SEBI is giving investors the option to trade in the spot market using the UPI block mechanism (like ASBA for secondary markets) or 3-in-1 trading facility in addition to the current trading modes. . One of the two features must be compulsorily provided by a qualified stockbroker.
norms have been relaxed
Regulators have relaxed standards for investment advisers and research analysts. Minimum qualification requirements are lowered to a graduate degree in a specific field. No experience is required to register as an IA and RA. IAs/RAs are required to obtain Basic Authentication only during initial registration. Net worth requirements are replaced by lower deposit requirements. Requirements for incorporation by individual IAs have been relaxed. The current norm is 300 clients or Rs 3 billion in fee collection during a financial year, whichever comes first, compared to the existing norm of 150 clients.

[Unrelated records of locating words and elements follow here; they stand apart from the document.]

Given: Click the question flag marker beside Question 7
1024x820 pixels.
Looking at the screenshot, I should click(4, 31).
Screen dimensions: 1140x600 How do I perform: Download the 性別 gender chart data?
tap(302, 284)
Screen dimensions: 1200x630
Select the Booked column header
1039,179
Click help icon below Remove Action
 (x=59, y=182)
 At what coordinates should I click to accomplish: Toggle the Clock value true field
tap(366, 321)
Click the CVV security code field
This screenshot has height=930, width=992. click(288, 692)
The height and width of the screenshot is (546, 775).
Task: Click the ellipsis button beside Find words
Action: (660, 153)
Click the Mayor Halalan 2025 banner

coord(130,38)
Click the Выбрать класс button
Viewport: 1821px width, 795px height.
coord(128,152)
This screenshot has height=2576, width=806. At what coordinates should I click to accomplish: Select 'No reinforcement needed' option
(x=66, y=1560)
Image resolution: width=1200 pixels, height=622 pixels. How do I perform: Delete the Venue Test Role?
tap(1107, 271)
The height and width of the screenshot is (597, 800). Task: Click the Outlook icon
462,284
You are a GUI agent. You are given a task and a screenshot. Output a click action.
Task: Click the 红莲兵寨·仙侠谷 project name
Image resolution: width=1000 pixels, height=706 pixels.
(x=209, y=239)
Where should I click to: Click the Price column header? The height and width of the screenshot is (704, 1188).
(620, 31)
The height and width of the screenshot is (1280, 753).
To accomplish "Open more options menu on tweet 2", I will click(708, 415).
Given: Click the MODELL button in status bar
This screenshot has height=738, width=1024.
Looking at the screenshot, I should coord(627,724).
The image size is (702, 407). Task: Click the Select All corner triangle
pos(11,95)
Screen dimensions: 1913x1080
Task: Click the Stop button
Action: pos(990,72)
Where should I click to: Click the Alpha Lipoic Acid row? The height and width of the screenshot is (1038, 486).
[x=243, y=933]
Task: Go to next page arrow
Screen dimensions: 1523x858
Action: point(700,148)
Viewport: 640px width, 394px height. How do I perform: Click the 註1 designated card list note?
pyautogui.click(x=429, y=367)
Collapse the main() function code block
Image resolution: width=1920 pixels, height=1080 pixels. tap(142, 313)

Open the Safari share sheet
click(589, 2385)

SEBI has agreed on a single filing system for listed companies to submit related reports and documents to one exchange. Recurring submissions can be consolidated into two broad categories: Consolidated Submissions (Governance) and Consolidated Submissions (Financial) to minimize the number of submissions completed. System-driven disclosure of shareholding patterns and revisions to credit ratings by stock exchanges will reduce reporting obligations for listed companies.